|Tandem bike ride (underrated)|
You're 30 and find yourself in the unexpected position of falling in love w/ a 22 year old...a 22 year old that happens to live 800+ miles away in a foreign land known as Texas.
The love stick hit you both so hard that you decide to pick up your life and move south to be w/ this 'kid' fresh out of college, the college you work(ed) at.
You settle into the heat and humidity as best you can. But, admittedly, you both know Texas doesn't fit as well for you as it does others. But, as long as you're together, you shine.
Shine. You know what else shines? That small, but mighty symbol of commitment that glimmers on the ring finger of your left hand.
But, no matter how often you look, your finger remains empty.
If this guy doesn't commit soon, what are we doing here? What am I doing here?
This is very much a nutshell of the position Jilly found herself in when she uprooted her life and moved it to be w/ me in Houston.
In short, Jill was eager (not pushy) to move into marriage.
Did I mention I was 22?
Slow down, old lady. We'll get there. We've got time. I uttered variations of this sentiment to Jilly over the course of her first year and a half in Houston.
Ultimately (as you know), I stepped up.
|Hot air balloon ride (overrated)|
The entire process was a highly charged experience. I guess you can attempt to strip the emotion away from such a life-altering decision; but, no matter how you slice it, it's a freaking milestone.
So, I had the ring.
Next up, permission.
I called Jill's dad. Always great to speak w/, he simply, but thoughtfully asked that I treat her well. If I promise to do that, I had his blessing. I reiterated my devotion to his daughter and he was in.
I wrote a song. ~5 verses accompanied by a very simple chord progression on the guitar. (I know Jill kept the original draft of the song; but I haven't stumbled upon it in awhile.)
A bold move given I
I just needed the right space to (loosely) perform it for her.
At that time, I was working with multiple music venues in town. And b/c of these connections and my strong lean toward live music, I often yanked Jill w/ me to attend shows. More often than not Jilly didn't know the act. I'd summarize/spin them in such a way that Jill would will herself to go w/ me. Sometimes she liked what she heard/saw.

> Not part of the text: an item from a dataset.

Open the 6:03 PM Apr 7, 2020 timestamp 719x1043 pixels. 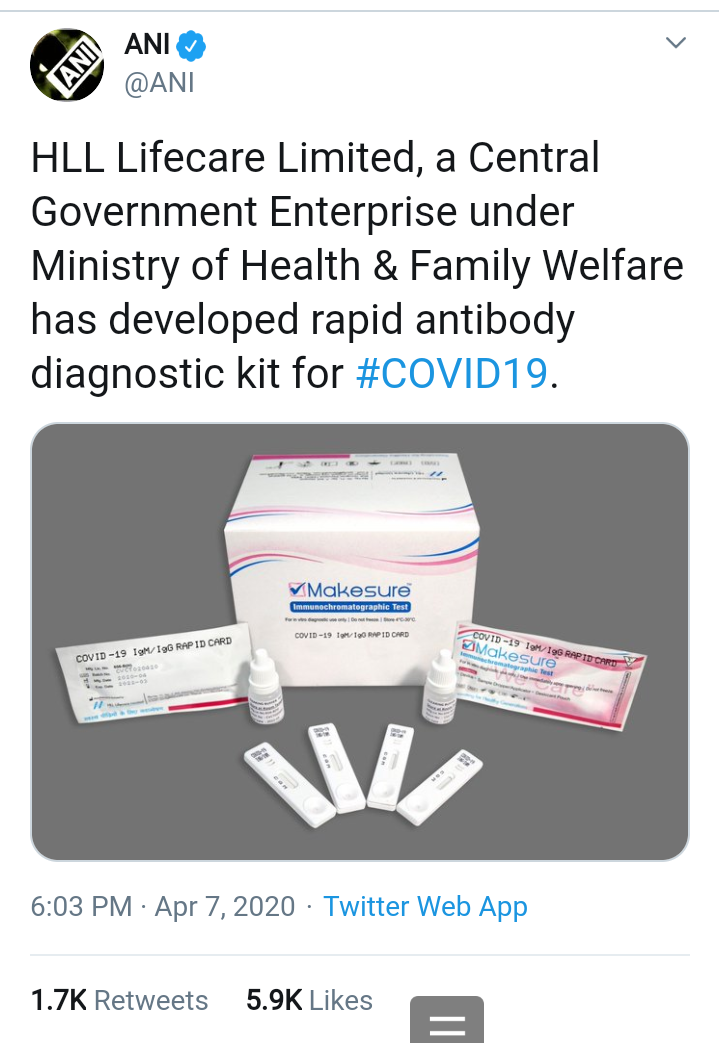click(163, 907)
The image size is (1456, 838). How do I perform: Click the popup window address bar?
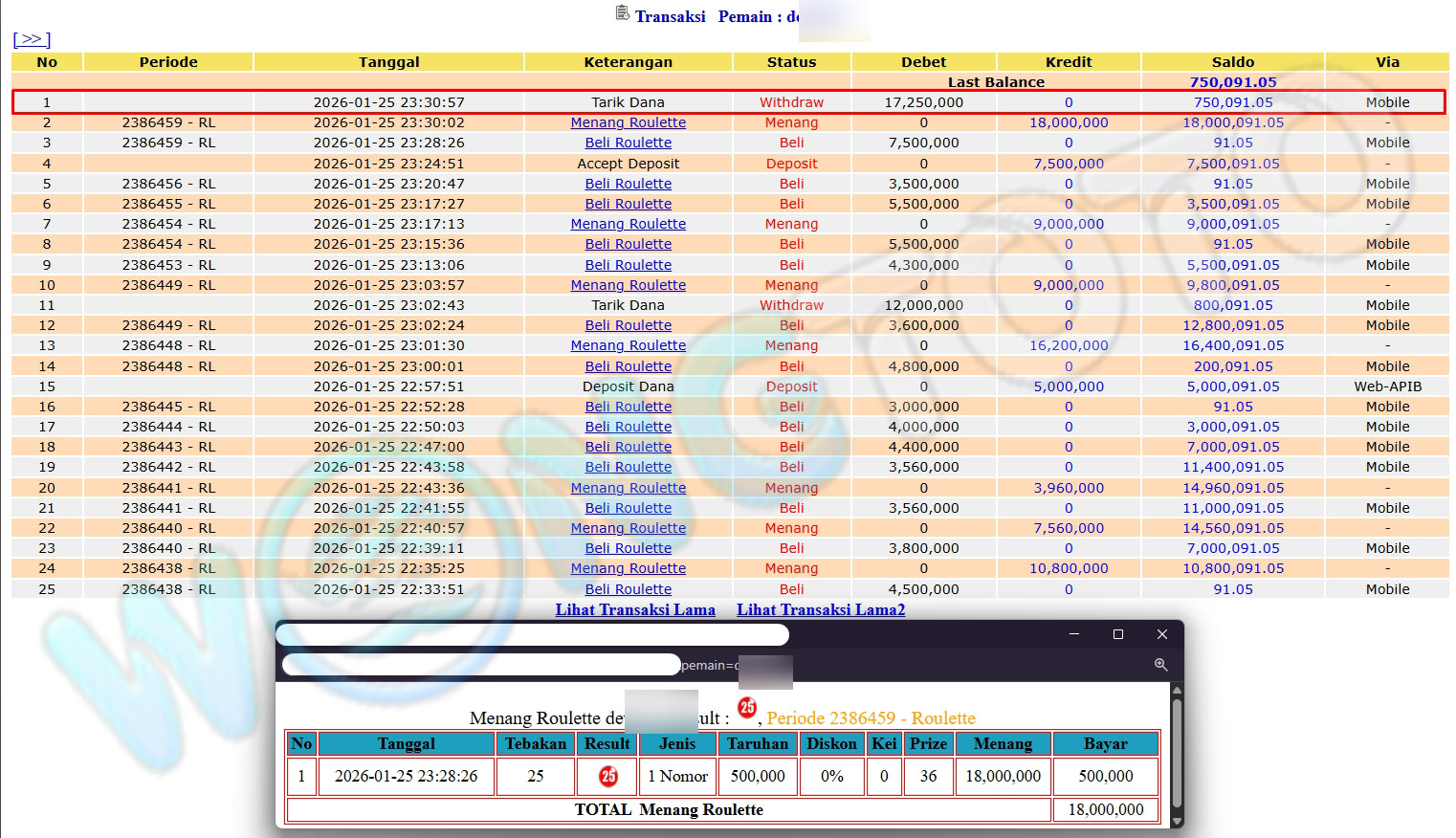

The general manager at a theatre downtown agreed to help me get this proposal off the ground. I just needed to convince Jill to go to one more show (for now).
I needed to be proactive in my efforts. "It's Bob. Say what you will about his voice - and I know you will - but he's a cultural icon. Just check the box and join me for this one," I nearly begged.
"Alright, but maybe we don't have stay the whole time..?" Jill attempted to negotiate.
|'Little (bit of) Italy' Valentine's Day 2014|
That Tuesday evening rolled in and my anxiety was hitting a high note. But, I couldn't show it. (I thought I was going to implode...or maybe just pee a little.)
We parked in the theatre's loading dock and entered the backstage door.
"It's quiet. Where's Bob?" Jill whispered as we walked thru side stage. She could see a strip of the stage thru the curtains, pointing out the acoustic guitar and candlelit front edge of the stage.
I pulled back the side stage curtain for Jill to enter the main music hall.
Except for a single table w/ a single chair under a spotlight, the room was empty. Empty and silent.
Jill quickly turned and looked at me, clearly confused.
"Oh look, there's your seat," I pushed out of my mouth as nonchalant as I could.
I walked Jill to her seat. "I'll be right back."
I went back behind the side stage curtain where I proceeded to run a slideshow of our time together on the video screens flanking the main stage. This was my opening act while I had a couple minutes to throw on the suit I had planted in the dressing room earlier that day.
The slideshow concluded and I worked my wobbly legs up onto the stage.
I remember looking at Jill as I crossed the stage to my guitar. She was clearly in the moment. Beaming. Utterly beside herself w/ joy. It was everything I wanted for her.
Then I 'sang.'
I think the important part to note is that I got thru it (maybe slightly rushed b/c of nerves).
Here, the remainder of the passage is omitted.